### Your goal
Repeat each entry in full, exactly.

Dataset entries:
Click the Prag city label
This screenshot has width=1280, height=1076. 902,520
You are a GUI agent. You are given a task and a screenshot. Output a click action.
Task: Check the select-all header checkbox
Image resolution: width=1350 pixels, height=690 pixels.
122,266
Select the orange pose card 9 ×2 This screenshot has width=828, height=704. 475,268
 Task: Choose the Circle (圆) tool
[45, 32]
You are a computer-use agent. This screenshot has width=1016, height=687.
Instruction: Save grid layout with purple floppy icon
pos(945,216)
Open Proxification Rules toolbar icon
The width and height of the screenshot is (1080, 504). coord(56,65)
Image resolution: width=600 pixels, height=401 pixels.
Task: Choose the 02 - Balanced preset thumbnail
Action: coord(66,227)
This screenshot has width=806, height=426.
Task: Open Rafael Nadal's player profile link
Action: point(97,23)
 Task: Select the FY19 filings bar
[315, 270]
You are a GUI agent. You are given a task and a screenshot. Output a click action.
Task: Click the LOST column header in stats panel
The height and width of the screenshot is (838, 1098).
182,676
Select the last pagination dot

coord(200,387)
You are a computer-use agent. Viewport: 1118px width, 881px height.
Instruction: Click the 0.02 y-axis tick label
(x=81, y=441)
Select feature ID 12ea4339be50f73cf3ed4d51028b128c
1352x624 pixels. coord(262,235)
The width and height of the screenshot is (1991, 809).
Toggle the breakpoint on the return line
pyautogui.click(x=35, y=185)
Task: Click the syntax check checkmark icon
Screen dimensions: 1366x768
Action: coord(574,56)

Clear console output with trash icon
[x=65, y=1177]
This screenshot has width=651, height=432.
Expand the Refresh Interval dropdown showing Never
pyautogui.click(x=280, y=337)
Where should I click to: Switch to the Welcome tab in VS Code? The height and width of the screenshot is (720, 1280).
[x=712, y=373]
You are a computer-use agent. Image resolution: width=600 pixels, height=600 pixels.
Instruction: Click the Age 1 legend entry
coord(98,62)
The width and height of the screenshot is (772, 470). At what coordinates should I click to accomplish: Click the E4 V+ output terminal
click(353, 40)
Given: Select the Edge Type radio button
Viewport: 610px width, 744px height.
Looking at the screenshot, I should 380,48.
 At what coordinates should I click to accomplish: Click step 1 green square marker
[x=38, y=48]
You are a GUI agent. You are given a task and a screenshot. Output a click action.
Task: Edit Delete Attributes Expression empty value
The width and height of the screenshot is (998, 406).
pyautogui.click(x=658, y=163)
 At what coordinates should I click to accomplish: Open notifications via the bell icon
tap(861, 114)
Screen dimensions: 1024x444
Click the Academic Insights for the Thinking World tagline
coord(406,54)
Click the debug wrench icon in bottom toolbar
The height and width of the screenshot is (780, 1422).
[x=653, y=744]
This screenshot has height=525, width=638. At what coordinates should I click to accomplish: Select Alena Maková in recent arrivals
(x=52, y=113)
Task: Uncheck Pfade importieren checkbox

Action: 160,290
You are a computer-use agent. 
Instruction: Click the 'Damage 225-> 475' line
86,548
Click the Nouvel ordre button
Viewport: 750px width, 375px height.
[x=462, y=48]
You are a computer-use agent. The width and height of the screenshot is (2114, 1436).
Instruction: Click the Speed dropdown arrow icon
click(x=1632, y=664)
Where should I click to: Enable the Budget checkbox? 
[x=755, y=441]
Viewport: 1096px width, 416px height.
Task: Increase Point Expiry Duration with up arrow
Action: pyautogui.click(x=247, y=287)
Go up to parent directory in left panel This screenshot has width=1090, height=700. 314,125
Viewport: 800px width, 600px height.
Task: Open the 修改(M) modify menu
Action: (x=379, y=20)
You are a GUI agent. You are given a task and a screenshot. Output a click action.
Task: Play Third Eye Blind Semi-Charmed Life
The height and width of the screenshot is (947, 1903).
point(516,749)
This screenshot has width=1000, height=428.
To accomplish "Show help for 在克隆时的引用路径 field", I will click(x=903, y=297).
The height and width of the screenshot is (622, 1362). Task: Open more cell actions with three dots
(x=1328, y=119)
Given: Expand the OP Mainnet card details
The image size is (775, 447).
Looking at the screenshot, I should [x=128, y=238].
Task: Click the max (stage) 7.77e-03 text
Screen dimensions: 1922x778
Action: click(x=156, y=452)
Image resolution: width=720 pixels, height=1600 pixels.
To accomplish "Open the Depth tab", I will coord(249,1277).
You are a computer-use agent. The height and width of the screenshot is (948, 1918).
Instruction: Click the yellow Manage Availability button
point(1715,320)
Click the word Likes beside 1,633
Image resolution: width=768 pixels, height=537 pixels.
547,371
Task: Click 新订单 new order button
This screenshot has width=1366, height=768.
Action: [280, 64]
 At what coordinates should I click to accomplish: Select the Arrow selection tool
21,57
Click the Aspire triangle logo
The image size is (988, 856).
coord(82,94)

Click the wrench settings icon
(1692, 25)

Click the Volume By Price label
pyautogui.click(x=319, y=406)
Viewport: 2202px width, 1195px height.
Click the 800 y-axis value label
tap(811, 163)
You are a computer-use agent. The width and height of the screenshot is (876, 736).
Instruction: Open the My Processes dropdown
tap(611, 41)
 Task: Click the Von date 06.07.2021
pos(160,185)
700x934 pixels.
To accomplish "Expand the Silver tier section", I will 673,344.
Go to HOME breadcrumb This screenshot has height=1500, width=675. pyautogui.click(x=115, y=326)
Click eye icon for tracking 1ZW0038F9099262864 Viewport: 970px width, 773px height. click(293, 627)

### Solution to the exercise
Click the Prag city label
This screenshot has width=1280, height=1076. 902,520
You are a GUI agent. You are given a task and a screenshot. Output a click action.
Task: Check the select-all header checkbox
Image resolution: width=1350 pixels, height=690 pixels.
122,266
Select the orange pose card 9 ×2 This screenshot has width=828, height=704. 475,268
 Task: Choose the Circle (圆) tool
[45, 32]
You are a computer-use agent. This screenshot has width=1016, height=687.
Instruction: Save grid layout with purple floppy icon
pos(945,216)
Open Proxification Rules toolbar icon
The width and height of the screenshot is (1080, 504). coord(56,65)
Image resolution: width=600 pixels, height=401 pixels.
Task: Choose the 02 - Balanced preset thumbnail
Action: coord(66,227)
This screenshot has width=806, height=426.
Task: Open Rafael Nadal's player profile link
Action: point(97,23)
 Task: Select the FY19 filings bar
[315, 270]
You are a GUI agent. You are given a task and a screenshot. Output a click action.
Task: Click the LOST column header in stats panel
The height and width of the screenshot is (838, 1098).
182,676
Select the last pagination dot

coord(200,387)
You are a computer-use agent. Viewport: 1118px width, 881px height.
Instruction: Click the 0.02 y-axis tick label
(x=81, y=441)
Select feature ID 12ea4339be50f73cf3ed4d51028b128c
1352x624 pixels. coord(262,235)
The width and height of the screenshot is (1991, 809).
Toggle the breakpoint on the return line
pyautogui.click(x=35, y=185)
Task: Click the syntax check checkmark icon
Screen dimensions: 1366x768
Action: coord(574,56)

Clear console output with trash icon
[x=65, y=1177]
This screenshot has width=651, height=432.
Expand the Refresh Interval dropdown showing Never
pyautogui.click(x=280, y=337)
Where should I click to: Switch to the Welcome tab in VS Code? The height and width of the screenshot is (720, 1280).
[x=712, y=373]
You are a computer-use agent. Image resolution: width=600 pixels, height=600 pixels.
Instruction: Click the Age 1 legend entry
coord(98,62)
The width and height of the screenshot is (772, 470). At what coordinates should I click to accomplish: Click the E4 V+ output terminal
click(353, 40)
Given: Select the Edge Type radio button
Viewport: 610px width, 744px height.
Looking at the screenshot, I should 380,48.
 At what coordinates should I click to accomplish: Click step 1 green square marker
[x=38, y=48]
You are a GUI agent. You are given a task and a screenshot. Output a click action.
Task: Edit Delete Attributes Expression empty value
The width and height of the screenshot is (998, 406).
pyautogui.click(x=658, y=163)
 At what coordinates should I click to accomplish: Open notifications via the bell icon
tap(861, 114)
Screen dimensions: 1024x444
Click the Academic Insights for the Thinking World tagline
coord(406,54)
Click the debug wrench icon in bottom toolbar
The height and width of the screenshot is (780, 1422).
[x=653, y=744]
This screenshot has height=525, width=638. At what coordinates should I click to accomplish: Select Alena Maková in recent arrivals
(x=52, y=113)
Task: Uncheck Pfade importieren checkbox

Action: 160,290
You are a computer-use agent. 
Instruction: Click the 'Damage 225-> 475' line
86,548
Click the Nouvel ordre button
Viewport: 750px width, 375px height.
[x=462, y=48]
You are a computer-use agent. The width and height of the screenshot is (2114, 1436).
Instruction: Click the Speed dropdown arrow icon
click(x=1632, y=664)
Where should I click to: Enable the Budget checkbox? 
[x=755, y=441]
Viewport: 1096px width, 416px height.
Task: Increase Point Expiry Duration with up arrow
Action: pyautogui.click(x=247, y=287)
Go up to parent directory in left panel This screenshot has width=1090, height=700. 314,125
Viewport: 800px width, 600px height.
Task: Open the 修改(M) modify menu
Action: (x=379, y=20)
You are a GUI agent. You are given a task and a screenshot. Output a click action.
Task: Play Third Eye Blind Semi-Charmed Life
The height and width of the screenshot is (947, 1903).
point(516,749)
This screenshot has width=1000, height=428.
To accomplish "Show help for 在克隆时的引用路径 field", I will click(x=903, y=297).
The height and width of the screenshot is (622, 1362). Task: Open more cell actions with three dots
(x=1328, y=119)
Given: Expand the OP Mainnet card details
The image size is (775, 447).
Looking at the screenshot, I should [x=128, y=238].
Task: Click the max (stage) 7.77e-03 text
Screen dimensions: 1922x778
Action: click(x=156, y=452)
Image resolution: width=720 pixels, height=1600 pixels.
To accomplish "Open the Depth tab", I will coord(249,1277).
You are a computer-use agent. The height and width of the screenshot is (948, 1918).
Instruction: Click the yellow Manage Availability button
point(1715,320)
Click the word Likes beside 1,633
Image resolution: width=768 pixels, height=537 pixels.
547,371
Task: Click 新订单 new order button
This screenshot has width=1366, height=768.
Action: [280, 64]
 At what coordinates should I click to accomplish: Select the Arrow selection tool
21,57
Click the Aspire triangle logo
The image size is (988, 856).
coord(82,94)

Click the wrench settings icon
(1692, 25)

Click the Volume By Price label
pyautogui.click(x=319, y=406)
Viewport: 2202px width, 1195px height.
Click the 800 y-axis value label
tap(811, 163)
You are a computer-use agent. The width and height of the screenshot is (876, 736).
Instruction: Open the My Processes dropdown
tap(611, 41)
 Task: Click the Von date 06.07.2021
pos(160,185)
700x934 pixels.
To accomplish "Expand the Silver tier section", I will 673,344.
Go to HOME breadcrumb This screenshot has height=1500, width=675. pyautogui.click(x=115, y=326)
Click eye icon for tracking 1ZW0038F9099262864 Viewport: 970px width, 773px height. click(293, 627)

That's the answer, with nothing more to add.